Interagent Communication Language
Used by Agents to:
- Declare Capabilities
- Request Services of Community
- Respond to Requests from Other Agents
- Manage and Exchange Information
Conversation & Content Layers
Advice/Constraints Can Accompany Requests
Platform- and Language-Independence
Notes:
ICL is the interface, communication, and task coordination language shared by all agents, regardless of what platform they run on or what computer language they are programmed in. ICL is used by an agent to task itself or some subset of the agent community, either using explicit control or, more frequently, in an unspecified, loosely constrained manner. OAA agents employ ICL to perform queries, execute actions, exchange information, set triggers, and manipulate data in the agent community.
One of the most important program elements expressed in ICL is the event. The activities of every agent, as well as communications between agents, are structured around the transmission and handling of events. In communications, events serve as messages between agents; in regulating the activities of individual agents, they may be thought of as goals to be satisfied. Each event has a type, a set of parameters, and content.
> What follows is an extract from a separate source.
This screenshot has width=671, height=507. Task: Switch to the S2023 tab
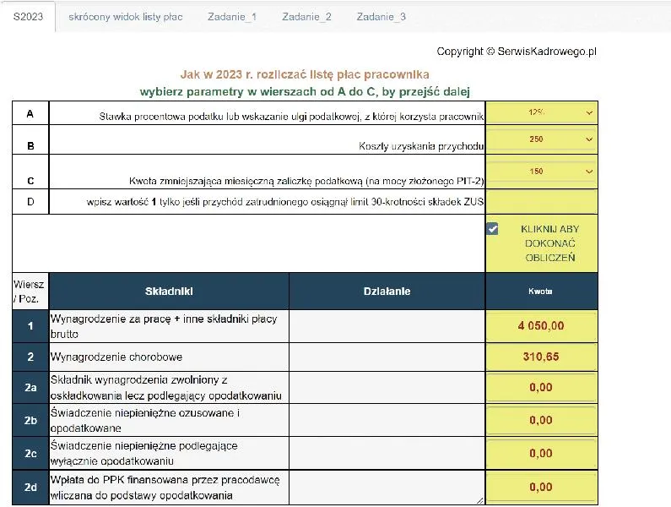28,17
ICL includes a layer of conversational protocol (defined by the event types, together with the parameter lists), and a content layer (consisting of the specific goals, triggers, and data elements that may be embedded within various events).
ICL has been designed as an extension of Prolog, in order to take advantage of unification and other useful features of Prolog. OAA's agent libraries provide support for constructing, parsing and manipulating ICL expressions.